First, we need to make the new processors available to our NiFi instance (note: you don’t have to upgrade your whole NiFi cluster, the following procedure was tested on NiFi 1.9.0):

  1. Download NiFi 1.12.0 binaries from the official website
  2. Extract the archive. The 2 NARs we are interested in are nifi-azure-nar-1.12.0.nar and nifi-azure-services-api-nar-1.12.0.nar. You will find them in the lib folder.
  3. On all your NiFi nodes:
    1. Locate the NiFi home (e.g. /usr/hdf/current/nifi on HDF)
    2. Look for existing Azure NARs in the lib folder:
      ls -l /usr/hdf/current/nifi/lib | grep azure
      nifi-azure-nar-1.9.0.3.4.1.1-4.nar
    3. Remove the existing Azure NARs (make a backup)
    4. Copy the 2 NiFI 1.12.0 Azure NARs mentionned in step 2. to the lib folder
    5. Make sure that they are owned by the nifi user:
      chown nifi:nifi /usr/hdf/current/nifi/lib/nifi-azure-*
  4. Restart the NiFi cluster (via Ambari on HDF)
  5. Check that the new Azure processors are available (e.g. PutAzureDataLakeStorage):


    Azure Processors

Generating a Shared Access Signature

A ADLSCredentialsControllerService is used by NiFi to store the credentials to access ADLS. It takes either an account key or a SAS token to authenticate. Even if both crendential types are encrypted by NiFi, we will use the SAS method which is recommended by Microsoft.

Let’s generate a user delegation SAS for our ADLS container. A user delegation SAS uses an Active Directory account to sign the SAS (instead of an account key for account/service SAS). It allows permissions double check on access:

  • Check of the access permissions of the user that signed the SAS
  • Check of the access permissions granted by the SAS (see Specify permissions)

The easiest way to generate a SAS is using Azure CLI:

  1. Install Azure CLI

  2. Login to the CLI using the service principal created in the article’s first section (password = secret)

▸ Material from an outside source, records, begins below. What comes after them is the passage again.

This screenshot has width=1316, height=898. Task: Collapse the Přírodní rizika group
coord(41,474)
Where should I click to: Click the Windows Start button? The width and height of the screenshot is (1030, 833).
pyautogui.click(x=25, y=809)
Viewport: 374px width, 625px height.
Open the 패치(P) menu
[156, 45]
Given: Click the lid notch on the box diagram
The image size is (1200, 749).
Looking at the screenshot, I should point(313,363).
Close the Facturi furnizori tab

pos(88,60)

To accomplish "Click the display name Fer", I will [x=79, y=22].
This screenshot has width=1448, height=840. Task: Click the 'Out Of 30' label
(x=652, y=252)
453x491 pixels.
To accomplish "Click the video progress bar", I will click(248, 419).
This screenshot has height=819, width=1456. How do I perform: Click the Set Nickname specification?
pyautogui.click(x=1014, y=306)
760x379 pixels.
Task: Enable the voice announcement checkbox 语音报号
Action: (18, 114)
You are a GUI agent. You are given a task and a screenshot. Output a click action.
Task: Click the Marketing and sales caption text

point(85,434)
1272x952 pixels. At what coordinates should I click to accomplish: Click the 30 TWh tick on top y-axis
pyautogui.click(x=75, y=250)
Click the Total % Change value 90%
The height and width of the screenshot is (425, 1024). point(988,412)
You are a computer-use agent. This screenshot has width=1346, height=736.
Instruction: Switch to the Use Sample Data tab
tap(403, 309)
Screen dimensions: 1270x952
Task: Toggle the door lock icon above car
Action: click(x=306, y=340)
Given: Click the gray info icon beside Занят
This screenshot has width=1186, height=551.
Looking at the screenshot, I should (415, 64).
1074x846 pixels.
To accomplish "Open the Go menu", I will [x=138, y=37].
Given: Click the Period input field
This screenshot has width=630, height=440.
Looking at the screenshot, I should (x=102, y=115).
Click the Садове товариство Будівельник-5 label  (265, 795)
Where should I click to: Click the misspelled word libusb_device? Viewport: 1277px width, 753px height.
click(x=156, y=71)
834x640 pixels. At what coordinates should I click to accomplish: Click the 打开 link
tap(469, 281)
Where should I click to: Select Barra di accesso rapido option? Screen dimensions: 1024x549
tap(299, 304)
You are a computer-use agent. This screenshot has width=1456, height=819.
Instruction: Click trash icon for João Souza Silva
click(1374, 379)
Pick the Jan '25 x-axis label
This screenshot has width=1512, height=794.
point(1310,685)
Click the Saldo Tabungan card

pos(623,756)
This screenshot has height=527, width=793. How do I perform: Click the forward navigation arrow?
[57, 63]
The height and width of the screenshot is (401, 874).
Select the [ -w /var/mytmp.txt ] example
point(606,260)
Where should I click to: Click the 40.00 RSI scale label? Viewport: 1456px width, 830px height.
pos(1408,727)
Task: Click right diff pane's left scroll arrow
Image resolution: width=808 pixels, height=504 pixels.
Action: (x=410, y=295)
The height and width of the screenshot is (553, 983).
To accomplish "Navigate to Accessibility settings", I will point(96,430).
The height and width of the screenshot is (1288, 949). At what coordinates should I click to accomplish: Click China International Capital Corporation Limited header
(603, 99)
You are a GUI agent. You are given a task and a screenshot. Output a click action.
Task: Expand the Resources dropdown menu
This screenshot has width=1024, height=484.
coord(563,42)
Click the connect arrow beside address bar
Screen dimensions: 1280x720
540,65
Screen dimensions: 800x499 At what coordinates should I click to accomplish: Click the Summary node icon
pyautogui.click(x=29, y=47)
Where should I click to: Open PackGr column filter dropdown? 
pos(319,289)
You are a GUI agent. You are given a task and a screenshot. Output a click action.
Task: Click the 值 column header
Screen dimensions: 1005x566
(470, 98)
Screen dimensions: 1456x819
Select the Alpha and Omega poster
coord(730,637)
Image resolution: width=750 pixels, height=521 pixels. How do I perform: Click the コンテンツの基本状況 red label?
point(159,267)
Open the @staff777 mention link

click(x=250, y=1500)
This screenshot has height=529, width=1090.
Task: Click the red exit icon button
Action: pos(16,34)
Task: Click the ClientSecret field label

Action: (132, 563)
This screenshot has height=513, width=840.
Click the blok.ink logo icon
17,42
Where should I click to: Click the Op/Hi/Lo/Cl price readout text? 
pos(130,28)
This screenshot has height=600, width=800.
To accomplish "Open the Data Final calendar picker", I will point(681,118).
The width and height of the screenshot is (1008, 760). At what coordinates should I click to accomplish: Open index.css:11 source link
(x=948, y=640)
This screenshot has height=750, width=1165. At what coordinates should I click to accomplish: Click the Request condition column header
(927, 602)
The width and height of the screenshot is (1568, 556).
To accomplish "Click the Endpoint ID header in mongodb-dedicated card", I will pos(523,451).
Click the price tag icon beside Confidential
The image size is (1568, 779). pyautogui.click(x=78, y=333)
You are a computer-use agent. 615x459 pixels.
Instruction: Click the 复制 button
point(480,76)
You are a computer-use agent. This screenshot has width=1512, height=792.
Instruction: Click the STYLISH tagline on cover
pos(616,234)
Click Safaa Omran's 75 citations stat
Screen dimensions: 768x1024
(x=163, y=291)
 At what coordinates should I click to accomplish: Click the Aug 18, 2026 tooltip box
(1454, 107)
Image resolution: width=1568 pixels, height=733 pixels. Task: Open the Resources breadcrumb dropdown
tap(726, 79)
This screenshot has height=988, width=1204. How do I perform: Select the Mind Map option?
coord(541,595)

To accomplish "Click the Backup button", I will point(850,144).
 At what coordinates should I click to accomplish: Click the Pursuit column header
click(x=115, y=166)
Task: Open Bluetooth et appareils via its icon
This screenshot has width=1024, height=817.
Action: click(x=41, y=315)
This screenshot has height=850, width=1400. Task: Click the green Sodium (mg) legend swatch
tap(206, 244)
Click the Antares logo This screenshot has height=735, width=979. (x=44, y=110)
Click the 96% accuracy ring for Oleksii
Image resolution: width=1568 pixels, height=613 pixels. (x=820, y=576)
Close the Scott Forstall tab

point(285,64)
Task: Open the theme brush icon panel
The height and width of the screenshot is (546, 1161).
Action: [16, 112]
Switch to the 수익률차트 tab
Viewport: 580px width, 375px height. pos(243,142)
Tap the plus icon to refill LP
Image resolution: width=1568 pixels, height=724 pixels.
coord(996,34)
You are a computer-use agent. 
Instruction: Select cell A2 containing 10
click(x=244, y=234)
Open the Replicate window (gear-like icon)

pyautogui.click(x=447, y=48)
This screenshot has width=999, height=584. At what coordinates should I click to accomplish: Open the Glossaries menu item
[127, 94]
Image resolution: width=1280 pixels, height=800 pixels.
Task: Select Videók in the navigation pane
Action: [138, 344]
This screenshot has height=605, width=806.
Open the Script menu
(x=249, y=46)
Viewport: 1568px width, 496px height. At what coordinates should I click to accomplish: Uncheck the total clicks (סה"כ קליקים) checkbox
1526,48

    az login --service-principal -u SP_ID --tenant mycompany.onmicrosoft.com
    Password:
  3. Use the az storage container generate-sas command (adjust permissions):

    
    storage_account=ADLS_STORAGE_ACCOUNT
    container=ADLS_CONTAINER
    az storage container generate-sas -n "$container" \
      --account-name "$storage_account" \
      --subscription "MySubscription" \
      --permission dlrw \
      --expiry 2020-09-25T00:00:00Z \
      --as-user --auth-mode login
  4. Save the generated SAS

Note: the maximum duration of a user delegation SAS is 7 days, so you will have to automate its renewal somehow, or use a service SAS which can have longer lifetime.

Configure the dataflow

We can now interact with ADLS Gen2 from a NiFi dataflow:

  1. Create a ADLSCredentialsControllerService
  2. Fill in the properties:
    1. Storage Account Name
    2. SAS Token: Add a ? before the SAS generated above. E.g.
      ?se=2020-11-10T00%3A00%3A00Z&sp=rwdl&sv=2018-11-09&sr=...
  3. Create whatever processor you need to access ADLS Gen2, using the ADLSCredentialsControllerService created above

Alternative solutions

Azure Data Factory

An alternative solution to copy data from an on-premise Hadoop cluster to Azure is to use Azure Data Factory, that offers a bunch of connectors:

In addition Data Factory lets you create a self-hosted integration runtime inside your on-premise private network.

All the setup is well explained on Azure documentation so we won’t talk more about it here!

Recap

In this article we have seen that even if is not natively supported, we can easily use later versions of a few components to interact with ADLS Gen2 from both HDP and HDF platforms.